God was willing to make a unilateral covenant - one that God was bound by it personally knowing humanity was not.
a tale of goodness and love
from Genesis 9:8-17
As you were probably aware, a massive blanket of snow and ice still covers most of our country. And yet at the same time the latest NASA rover, Perseverance, has landed on Mars looking for snow, ice, or any form of water. I reckon one has to have it to live there.
Water is essential for life. Not enough of it and you die. Too much of it, you die. But with just the right amount you can thrive.
Water is also a powerful element in so many different ways. To think, the same thing that froze the power supply in Texas is being harnessed in Japan to generate power.
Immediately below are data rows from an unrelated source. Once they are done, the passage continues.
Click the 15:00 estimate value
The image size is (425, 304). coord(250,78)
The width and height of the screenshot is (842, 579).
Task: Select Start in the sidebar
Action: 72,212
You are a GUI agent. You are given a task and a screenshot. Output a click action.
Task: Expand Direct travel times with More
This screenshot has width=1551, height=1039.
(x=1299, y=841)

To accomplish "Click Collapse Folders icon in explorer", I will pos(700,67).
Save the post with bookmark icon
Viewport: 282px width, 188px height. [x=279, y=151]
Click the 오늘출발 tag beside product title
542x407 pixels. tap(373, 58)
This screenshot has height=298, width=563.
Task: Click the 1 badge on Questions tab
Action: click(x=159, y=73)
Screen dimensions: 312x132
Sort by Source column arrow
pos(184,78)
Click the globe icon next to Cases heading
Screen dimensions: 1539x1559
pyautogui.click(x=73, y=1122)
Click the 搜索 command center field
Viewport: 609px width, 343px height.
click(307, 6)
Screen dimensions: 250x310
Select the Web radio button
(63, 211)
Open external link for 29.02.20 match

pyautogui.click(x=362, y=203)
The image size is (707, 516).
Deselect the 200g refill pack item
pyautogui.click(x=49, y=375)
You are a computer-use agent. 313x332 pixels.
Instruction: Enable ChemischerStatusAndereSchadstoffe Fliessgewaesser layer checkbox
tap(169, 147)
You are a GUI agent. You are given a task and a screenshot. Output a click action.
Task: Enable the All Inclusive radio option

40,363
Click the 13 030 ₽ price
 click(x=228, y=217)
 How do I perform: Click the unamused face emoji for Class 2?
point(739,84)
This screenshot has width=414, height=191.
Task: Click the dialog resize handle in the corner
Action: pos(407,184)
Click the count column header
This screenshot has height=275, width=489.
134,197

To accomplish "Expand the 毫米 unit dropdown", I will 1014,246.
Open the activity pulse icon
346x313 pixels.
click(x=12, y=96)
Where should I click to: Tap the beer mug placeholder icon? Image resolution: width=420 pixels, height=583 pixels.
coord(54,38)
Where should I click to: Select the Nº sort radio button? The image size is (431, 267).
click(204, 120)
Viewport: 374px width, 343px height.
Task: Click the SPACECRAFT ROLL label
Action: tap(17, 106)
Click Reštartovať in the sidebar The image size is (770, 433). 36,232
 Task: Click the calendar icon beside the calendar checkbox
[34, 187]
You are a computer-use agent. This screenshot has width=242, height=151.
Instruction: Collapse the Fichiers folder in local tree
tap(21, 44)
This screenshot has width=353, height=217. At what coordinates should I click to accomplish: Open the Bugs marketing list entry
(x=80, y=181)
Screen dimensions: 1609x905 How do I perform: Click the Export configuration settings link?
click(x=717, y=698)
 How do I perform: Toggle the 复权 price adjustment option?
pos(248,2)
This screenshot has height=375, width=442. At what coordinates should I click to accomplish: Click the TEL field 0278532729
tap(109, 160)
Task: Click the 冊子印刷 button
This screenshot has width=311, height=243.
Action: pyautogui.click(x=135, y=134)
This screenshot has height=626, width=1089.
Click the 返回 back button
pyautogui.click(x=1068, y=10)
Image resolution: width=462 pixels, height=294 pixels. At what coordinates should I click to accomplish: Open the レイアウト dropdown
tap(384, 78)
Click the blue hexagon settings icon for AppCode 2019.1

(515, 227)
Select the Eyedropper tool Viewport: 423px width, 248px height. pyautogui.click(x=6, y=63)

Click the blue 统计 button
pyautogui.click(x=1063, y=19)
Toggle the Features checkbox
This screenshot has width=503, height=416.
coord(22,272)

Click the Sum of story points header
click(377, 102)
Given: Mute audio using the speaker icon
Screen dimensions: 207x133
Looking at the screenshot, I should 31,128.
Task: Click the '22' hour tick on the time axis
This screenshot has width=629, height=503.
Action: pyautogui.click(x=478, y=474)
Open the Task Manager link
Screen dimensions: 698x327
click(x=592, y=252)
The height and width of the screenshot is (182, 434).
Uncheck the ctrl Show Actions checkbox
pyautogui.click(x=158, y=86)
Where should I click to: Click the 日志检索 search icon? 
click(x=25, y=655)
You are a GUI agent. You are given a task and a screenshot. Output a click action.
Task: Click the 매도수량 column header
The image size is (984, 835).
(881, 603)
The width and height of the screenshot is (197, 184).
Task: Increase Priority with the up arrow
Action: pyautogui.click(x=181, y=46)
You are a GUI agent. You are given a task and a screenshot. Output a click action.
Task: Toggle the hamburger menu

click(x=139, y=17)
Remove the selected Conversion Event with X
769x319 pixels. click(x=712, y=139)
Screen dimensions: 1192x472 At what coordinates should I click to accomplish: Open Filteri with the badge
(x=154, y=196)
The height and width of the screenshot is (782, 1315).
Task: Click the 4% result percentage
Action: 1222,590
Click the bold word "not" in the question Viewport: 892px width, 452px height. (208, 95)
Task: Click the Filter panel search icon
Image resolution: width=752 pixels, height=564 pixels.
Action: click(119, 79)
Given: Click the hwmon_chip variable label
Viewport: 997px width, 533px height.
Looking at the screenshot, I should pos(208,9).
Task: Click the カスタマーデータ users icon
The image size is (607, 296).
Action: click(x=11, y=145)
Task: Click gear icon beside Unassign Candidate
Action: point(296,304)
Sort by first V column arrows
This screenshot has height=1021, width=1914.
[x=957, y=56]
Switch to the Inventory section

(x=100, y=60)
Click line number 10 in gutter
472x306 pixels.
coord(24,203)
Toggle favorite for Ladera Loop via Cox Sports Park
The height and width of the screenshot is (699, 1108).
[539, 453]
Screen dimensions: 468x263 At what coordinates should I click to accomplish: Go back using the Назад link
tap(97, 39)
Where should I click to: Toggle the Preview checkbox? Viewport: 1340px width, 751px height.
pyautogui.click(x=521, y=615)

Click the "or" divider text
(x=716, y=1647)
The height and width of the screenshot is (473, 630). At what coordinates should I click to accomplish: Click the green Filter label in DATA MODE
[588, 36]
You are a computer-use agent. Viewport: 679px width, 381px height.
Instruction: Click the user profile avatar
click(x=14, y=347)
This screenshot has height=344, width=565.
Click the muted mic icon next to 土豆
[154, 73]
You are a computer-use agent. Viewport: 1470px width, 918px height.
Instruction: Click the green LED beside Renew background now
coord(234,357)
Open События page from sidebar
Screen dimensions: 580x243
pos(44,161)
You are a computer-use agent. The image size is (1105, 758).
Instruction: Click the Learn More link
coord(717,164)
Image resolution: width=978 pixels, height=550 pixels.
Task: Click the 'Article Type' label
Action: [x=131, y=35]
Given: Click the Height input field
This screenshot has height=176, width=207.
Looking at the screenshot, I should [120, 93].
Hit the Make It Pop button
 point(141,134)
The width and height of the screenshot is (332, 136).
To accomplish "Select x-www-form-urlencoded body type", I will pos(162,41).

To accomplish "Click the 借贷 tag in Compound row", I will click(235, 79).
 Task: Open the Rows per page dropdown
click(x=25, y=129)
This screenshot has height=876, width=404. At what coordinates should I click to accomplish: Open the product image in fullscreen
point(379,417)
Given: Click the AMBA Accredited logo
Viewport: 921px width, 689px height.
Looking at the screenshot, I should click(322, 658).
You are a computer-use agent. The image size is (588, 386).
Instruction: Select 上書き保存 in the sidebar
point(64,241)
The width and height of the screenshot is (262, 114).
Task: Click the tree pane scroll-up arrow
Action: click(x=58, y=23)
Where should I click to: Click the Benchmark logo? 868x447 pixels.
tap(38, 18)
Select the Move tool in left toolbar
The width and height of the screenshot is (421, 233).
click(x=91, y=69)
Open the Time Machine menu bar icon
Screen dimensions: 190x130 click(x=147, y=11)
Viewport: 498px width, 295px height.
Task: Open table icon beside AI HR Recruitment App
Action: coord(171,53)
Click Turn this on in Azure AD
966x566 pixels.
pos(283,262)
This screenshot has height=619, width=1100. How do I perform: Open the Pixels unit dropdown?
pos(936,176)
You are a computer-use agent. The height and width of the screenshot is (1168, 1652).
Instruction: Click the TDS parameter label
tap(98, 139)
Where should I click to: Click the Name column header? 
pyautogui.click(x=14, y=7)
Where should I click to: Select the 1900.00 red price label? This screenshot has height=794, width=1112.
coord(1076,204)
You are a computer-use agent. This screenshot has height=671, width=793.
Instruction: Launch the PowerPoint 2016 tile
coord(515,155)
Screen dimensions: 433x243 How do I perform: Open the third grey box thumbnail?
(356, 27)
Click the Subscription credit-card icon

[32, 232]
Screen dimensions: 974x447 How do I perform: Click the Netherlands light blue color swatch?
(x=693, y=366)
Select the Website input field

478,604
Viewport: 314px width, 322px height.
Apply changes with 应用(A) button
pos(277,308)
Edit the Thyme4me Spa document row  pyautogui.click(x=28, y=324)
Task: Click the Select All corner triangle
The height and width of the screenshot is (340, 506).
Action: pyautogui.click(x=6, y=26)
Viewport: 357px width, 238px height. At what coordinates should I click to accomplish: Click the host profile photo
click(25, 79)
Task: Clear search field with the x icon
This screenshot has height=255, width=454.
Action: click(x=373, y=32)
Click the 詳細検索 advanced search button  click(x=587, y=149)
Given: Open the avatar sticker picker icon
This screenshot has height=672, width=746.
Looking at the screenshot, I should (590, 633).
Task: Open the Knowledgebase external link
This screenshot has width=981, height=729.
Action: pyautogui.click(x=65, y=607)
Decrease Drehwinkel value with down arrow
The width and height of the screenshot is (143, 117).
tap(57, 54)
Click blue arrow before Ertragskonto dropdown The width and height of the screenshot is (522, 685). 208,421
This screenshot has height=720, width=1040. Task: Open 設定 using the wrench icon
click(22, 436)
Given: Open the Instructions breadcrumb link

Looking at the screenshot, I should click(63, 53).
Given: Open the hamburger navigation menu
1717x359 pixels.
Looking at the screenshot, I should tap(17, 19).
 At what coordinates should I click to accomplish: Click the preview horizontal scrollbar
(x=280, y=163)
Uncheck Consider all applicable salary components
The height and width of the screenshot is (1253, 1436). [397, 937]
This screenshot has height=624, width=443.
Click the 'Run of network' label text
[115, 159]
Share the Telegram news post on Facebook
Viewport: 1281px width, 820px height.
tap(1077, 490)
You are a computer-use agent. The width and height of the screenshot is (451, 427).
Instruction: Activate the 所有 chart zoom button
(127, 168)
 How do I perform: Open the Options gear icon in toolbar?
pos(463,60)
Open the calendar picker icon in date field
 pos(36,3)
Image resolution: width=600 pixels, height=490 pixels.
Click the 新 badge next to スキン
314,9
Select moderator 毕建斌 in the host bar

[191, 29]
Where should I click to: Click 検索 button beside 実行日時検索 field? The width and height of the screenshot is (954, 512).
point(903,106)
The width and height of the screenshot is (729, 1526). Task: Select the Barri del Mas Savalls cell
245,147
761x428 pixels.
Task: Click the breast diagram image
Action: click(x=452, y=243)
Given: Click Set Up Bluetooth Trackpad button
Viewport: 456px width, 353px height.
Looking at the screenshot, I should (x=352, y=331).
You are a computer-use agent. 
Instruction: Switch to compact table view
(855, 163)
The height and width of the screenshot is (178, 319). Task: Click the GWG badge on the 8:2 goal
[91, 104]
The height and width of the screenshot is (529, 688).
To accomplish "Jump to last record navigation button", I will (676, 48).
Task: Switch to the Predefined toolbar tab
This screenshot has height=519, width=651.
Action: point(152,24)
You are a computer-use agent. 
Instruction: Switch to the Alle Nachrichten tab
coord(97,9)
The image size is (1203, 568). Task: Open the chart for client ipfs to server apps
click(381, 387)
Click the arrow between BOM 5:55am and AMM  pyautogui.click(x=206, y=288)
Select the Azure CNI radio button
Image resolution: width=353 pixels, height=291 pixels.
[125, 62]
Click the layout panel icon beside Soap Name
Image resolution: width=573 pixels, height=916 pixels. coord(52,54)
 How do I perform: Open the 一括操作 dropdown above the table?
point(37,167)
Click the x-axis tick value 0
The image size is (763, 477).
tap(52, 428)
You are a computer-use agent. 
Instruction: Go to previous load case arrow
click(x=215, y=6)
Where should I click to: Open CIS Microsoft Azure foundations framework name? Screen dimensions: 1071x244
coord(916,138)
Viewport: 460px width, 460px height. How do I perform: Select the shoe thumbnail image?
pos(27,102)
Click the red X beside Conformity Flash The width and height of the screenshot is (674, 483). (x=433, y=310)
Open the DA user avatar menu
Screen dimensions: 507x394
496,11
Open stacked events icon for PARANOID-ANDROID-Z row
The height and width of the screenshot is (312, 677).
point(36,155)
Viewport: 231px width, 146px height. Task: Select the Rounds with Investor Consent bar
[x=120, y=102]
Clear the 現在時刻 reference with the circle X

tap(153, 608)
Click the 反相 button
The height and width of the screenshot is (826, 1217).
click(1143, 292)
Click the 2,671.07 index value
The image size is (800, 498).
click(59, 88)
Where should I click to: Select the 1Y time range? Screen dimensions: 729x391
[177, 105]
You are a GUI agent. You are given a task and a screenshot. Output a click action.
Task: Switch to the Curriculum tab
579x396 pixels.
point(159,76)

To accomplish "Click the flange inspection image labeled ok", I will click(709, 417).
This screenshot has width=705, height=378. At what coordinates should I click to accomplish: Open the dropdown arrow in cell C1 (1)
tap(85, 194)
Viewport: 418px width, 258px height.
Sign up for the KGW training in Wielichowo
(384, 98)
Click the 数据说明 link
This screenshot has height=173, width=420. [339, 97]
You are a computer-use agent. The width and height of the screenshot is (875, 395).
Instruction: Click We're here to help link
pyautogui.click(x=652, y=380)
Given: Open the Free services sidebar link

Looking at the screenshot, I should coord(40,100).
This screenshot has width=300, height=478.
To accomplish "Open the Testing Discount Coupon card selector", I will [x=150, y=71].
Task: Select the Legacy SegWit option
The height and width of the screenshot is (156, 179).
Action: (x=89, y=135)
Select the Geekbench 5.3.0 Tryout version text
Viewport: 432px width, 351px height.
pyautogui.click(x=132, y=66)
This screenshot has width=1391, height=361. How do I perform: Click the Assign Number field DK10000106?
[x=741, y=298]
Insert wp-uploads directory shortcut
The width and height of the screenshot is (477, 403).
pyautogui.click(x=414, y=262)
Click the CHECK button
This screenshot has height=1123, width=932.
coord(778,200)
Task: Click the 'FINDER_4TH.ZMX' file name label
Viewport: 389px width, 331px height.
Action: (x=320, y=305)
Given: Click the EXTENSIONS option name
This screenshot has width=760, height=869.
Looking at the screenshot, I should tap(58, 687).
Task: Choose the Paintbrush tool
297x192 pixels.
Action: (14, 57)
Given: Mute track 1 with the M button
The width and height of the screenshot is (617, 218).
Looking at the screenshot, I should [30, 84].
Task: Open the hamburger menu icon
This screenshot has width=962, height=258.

From a simple pond to a wild flowing river water can give life, alter life, and even take life. Be it here on earth or on Mars.
This is the first Sunday in Lent, when the church historically remembers the 40 days Jesus spent in the wilderness following his baptism in the Jordan river - a body of water that played in important role in Israel’s story.
There are many elements in the story of Noah that make me scratch my head and say, “What?”
Like, the unlikeliness that the entire world was completely submerged underwater. Given the heights of the mountain range just around Los Angeles would mean the water level would have to be nearly two miles deep...upward! That’s a lot of water. I’m sure the shear weight of it alone would have knocked the planet off its axis.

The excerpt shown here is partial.